__EXERCISE BRIEF__: For the entries below, how many lines include the word "Show"? Give the figure and nothing more.

__SOURCE RECORDS__:
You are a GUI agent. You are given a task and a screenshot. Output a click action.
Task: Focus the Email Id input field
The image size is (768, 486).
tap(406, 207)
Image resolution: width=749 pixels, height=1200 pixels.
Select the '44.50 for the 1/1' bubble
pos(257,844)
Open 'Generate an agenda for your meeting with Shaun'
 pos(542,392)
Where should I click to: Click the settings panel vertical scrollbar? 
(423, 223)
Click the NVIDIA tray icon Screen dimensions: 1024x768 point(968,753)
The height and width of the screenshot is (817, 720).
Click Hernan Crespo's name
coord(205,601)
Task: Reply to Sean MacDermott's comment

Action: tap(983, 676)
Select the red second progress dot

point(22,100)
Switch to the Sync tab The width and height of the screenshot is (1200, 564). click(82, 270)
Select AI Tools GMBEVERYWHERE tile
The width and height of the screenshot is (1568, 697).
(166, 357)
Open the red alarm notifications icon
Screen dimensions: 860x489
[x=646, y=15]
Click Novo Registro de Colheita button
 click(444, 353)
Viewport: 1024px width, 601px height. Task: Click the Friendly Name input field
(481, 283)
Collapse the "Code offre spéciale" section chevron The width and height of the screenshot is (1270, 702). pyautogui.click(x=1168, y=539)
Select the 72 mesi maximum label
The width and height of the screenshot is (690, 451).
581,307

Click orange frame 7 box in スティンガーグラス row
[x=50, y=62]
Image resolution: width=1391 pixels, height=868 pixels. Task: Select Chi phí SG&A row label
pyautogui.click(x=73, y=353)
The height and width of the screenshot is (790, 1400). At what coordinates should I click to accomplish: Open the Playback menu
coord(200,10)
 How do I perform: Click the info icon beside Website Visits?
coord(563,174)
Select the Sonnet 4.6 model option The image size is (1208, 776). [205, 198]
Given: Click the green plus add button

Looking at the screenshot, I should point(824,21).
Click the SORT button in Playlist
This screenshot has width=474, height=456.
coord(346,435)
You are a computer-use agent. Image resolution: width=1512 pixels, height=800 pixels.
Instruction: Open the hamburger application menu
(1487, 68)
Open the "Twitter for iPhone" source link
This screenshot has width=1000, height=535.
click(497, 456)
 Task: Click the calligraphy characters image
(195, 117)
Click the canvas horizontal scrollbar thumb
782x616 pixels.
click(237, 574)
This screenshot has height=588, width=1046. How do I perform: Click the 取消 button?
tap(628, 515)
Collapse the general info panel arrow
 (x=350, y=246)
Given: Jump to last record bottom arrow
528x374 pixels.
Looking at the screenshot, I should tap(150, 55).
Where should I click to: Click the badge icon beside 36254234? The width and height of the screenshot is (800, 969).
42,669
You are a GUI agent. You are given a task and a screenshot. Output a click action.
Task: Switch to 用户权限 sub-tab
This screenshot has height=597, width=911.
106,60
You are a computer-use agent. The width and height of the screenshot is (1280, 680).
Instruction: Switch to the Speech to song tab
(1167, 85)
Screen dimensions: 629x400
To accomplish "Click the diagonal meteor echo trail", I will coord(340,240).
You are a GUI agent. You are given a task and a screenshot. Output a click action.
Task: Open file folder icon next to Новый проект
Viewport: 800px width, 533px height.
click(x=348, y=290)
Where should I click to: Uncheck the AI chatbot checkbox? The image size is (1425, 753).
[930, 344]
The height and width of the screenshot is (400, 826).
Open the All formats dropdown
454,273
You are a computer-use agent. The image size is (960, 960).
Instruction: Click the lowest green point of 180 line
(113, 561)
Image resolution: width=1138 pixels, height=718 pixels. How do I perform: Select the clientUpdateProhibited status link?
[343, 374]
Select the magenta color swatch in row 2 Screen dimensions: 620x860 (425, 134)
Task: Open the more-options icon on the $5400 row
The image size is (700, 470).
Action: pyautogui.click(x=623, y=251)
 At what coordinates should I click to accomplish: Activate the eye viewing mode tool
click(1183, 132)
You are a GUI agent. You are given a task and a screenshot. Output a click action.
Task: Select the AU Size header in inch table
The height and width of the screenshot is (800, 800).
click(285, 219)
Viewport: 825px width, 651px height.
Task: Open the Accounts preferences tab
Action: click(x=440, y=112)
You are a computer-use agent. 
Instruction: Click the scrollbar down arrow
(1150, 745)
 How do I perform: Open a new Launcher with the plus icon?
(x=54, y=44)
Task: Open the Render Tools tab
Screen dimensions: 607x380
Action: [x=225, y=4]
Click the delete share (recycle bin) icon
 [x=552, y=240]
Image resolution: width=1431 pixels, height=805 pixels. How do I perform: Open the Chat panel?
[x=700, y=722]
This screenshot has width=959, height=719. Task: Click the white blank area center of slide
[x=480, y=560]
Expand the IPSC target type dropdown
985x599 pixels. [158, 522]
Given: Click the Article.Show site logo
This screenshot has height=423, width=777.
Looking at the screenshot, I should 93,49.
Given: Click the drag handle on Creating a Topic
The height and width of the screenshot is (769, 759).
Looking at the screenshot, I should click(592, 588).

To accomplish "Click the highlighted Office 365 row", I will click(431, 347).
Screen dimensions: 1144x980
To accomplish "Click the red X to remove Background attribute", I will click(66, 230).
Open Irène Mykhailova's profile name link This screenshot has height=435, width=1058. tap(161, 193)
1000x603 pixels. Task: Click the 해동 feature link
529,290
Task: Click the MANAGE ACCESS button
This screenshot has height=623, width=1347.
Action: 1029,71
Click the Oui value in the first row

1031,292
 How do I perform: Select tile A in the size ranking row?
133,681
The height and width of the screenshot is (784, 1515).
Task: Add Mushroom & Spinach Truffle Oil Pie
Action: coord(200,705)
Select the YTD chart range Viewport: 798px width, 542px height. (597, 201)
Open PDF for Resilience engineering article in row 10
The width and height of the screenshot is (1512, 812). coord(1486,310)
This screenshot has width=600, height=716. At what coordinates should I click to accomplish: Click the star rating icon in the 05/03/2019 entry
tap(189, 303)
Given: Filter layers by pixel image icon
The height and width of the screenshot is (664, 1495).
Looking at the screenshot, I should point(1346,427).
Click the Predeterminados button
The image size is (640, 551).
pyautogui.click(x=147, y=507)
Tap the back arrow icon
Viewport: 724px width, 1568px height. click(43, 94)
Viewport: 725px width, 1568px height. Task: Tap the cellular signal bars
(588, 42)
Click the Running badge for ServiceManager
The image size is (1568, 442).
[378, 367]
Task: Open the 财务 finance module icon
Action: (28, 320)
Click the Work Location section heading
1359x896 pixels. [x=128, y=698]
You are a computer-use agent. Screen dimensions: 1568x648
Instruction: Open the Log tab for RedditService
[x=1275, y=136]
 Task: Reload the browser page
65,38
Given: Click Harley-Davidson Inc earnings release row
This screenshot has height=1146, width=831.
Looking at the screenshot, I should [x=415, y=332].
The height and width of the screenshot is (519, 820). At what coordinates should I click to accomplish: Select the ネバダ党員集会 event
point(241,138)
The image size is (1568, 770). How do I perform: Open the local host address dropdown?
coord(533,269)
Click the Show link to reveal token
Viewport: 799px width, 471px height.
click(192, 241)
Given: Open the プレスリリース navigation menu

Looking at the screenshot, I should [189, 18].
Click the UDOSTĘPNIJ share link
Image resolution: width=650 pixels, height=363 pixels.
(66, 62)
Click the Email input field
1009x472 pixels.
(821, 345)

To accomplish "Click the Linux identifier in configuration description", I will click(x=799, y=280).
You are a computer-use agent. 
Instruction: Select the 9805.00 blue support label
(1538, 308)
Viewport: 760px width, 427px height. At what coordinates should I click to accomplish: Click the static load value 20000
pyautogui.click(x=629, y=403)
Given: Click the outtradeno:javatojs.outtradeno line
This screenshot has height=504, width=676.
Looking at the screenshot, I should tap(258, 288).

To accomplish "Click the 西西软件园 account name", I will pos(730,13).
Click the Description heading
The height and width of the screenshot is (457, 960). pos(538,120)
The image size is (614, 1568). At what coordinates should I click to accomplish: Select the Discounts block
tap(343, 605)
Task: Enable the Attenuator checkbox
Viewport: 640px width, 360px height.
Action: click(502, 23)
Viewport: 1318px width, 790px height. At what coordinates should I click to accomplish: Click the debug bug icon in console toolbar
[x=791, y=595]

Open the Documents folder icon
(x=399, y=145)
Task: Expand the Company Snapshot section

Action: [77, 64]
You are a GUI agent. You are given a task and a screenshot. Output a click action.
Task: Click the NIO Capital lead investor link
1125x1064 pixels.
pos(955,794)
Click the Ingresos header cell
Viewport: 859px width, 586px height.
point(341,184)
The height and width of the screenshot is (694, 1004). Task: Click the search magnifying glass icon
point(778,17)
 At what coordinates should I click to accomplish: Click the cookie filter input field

__COMPLETED TASK__: 2